Reproduce the stretch of items from the line containing "Task: Click the Save to database toolbar icon" through the end of the items, switching "Instruction" to "Prompt" and keeping everything else unchanged. Leave the pictures out of your answer.

** Start THE RECORDS **

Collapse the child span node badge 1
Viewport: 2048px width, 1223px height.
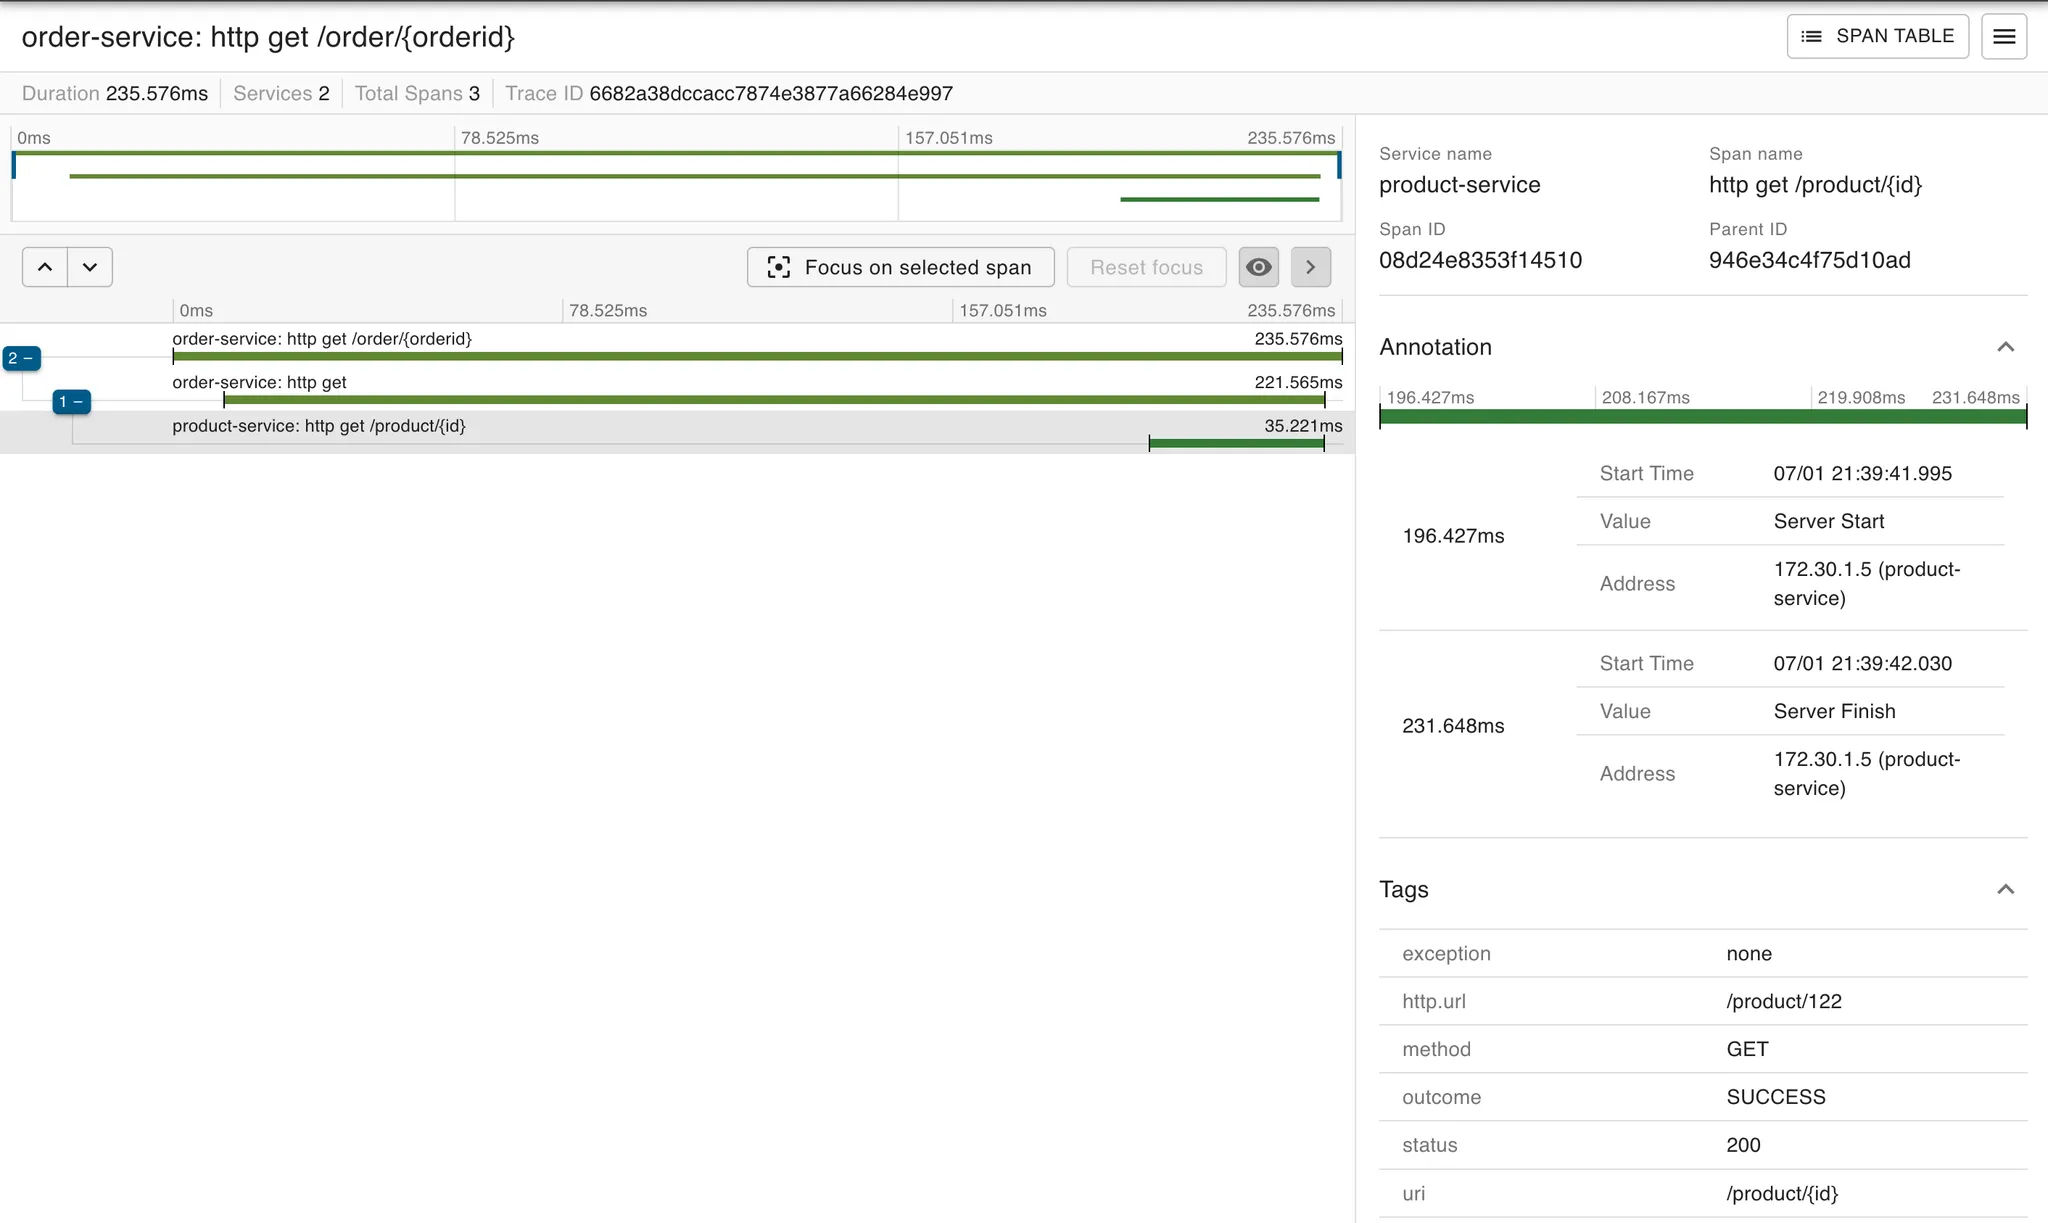tap(71, 402)
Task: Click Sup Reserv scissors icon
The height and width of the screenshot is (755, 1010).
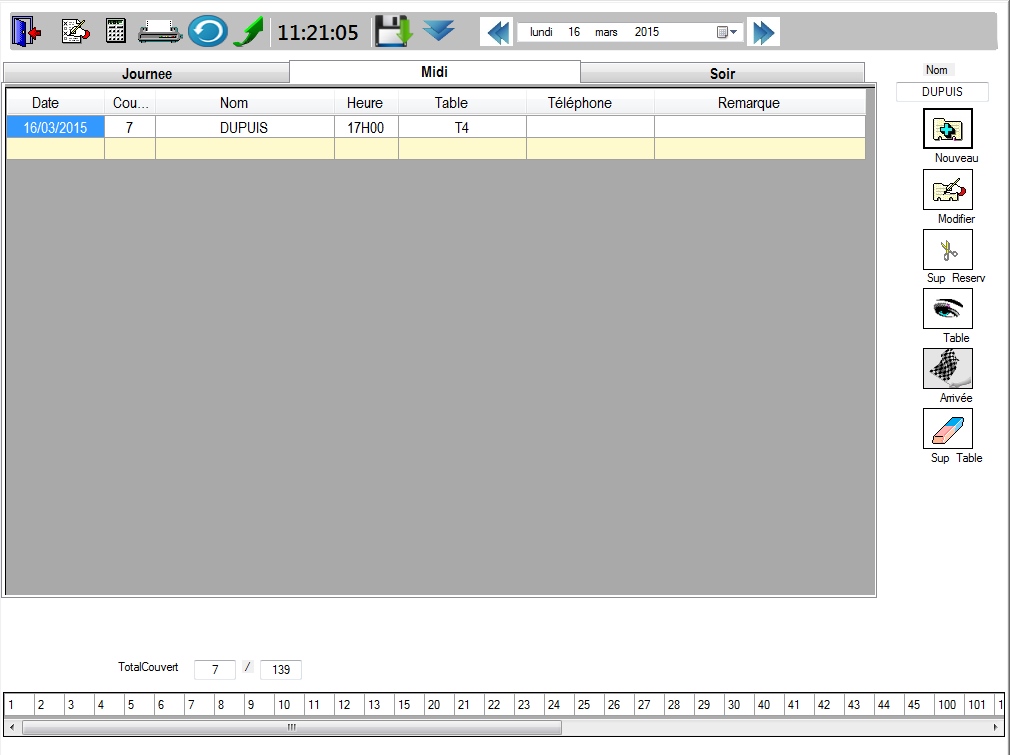Action: (947, 249)
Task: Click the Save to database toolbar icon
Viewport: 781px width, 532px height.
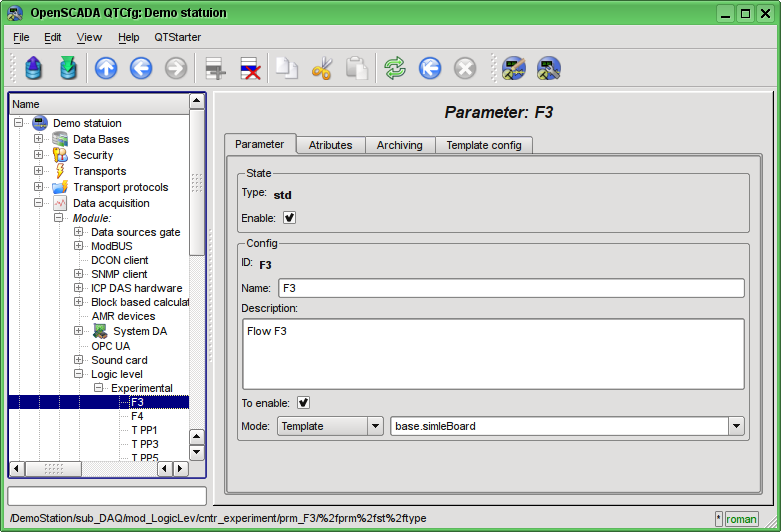Action: point(68,68)
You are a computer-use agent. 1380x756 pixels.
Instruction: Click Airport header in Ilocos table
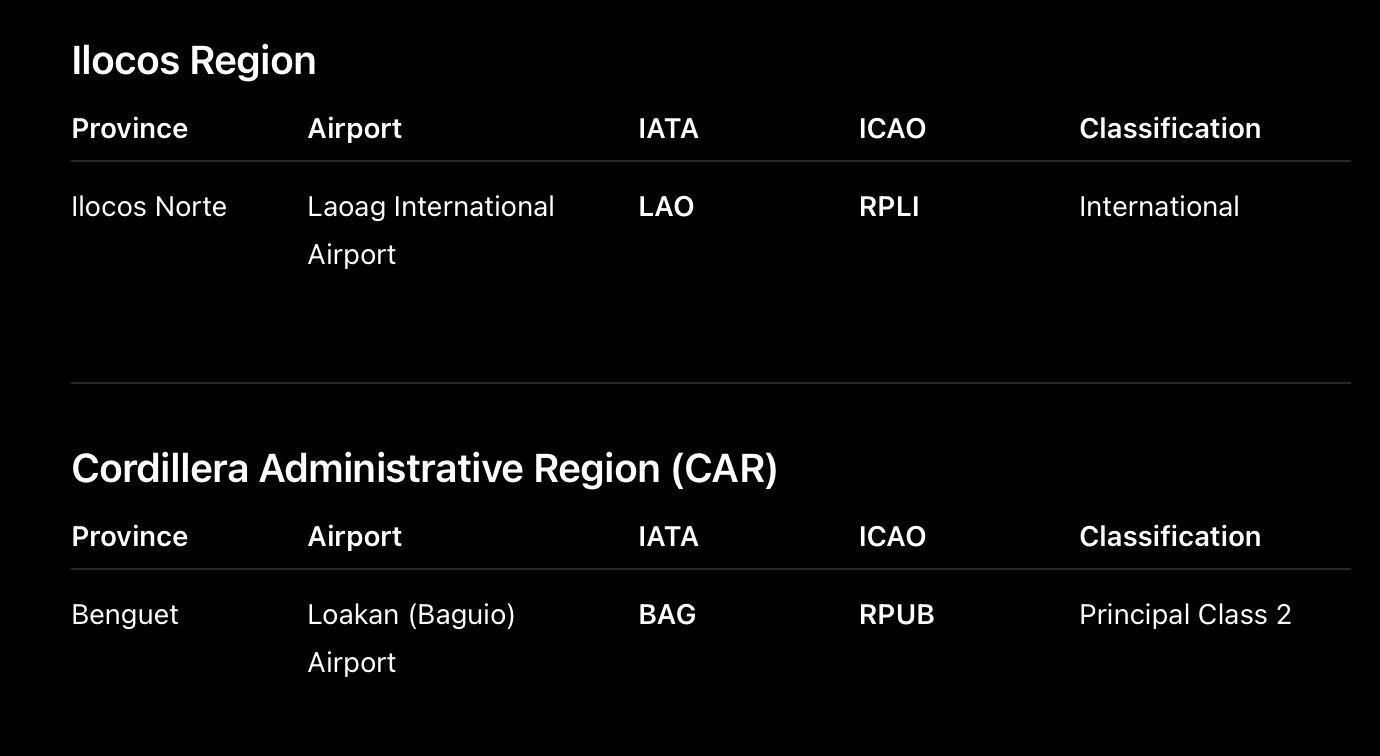355,129
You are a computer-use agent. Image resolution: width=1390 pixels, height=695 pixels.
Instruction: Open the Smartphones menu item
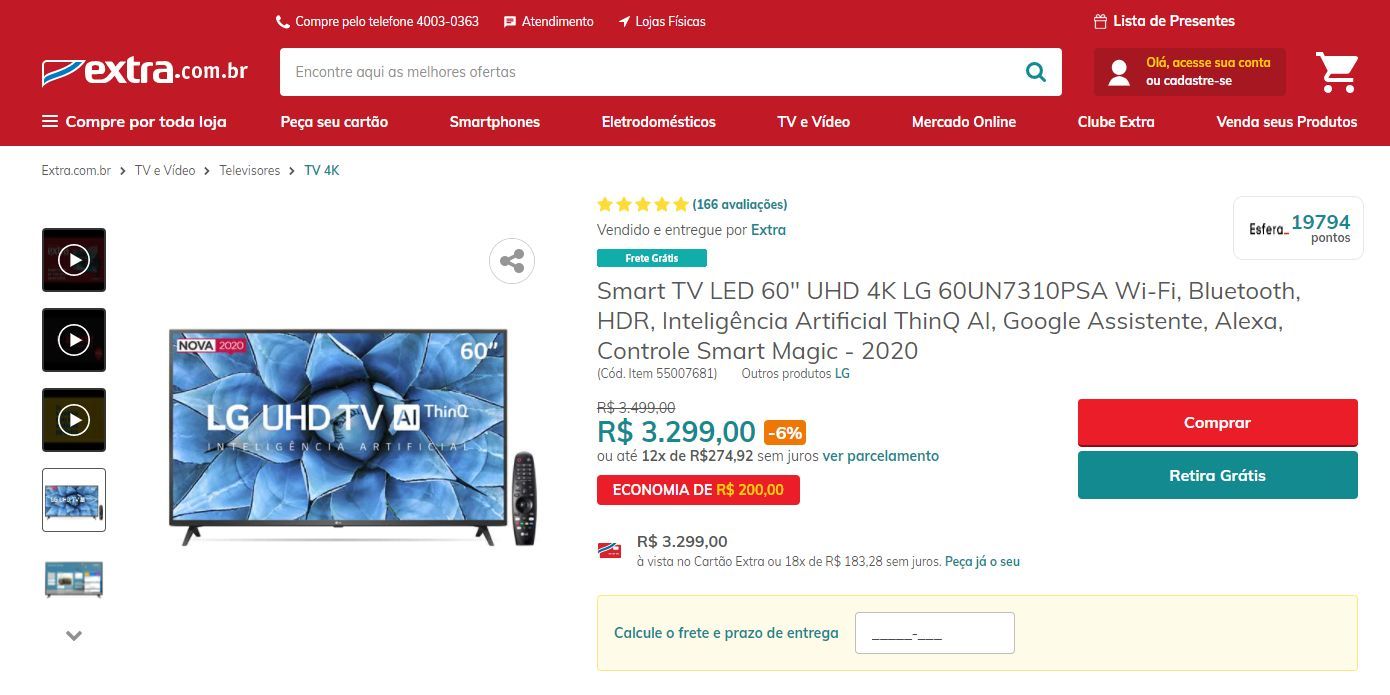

** End THE RECORDS **

** CORRECT ANSWER **
Task: Click the Save to database toolbar icon
Viewport: 781px width, 532px height.
Action: point(68,68)
You are a computer-use agent. 1380x756 pixels.
Prompt: Click Airport header in Ilocos table
355,129
You are a computer-use agent. Image resolution: width=1390 pixels, height=695 pixels.
Prompt: Open the Smartphones menu item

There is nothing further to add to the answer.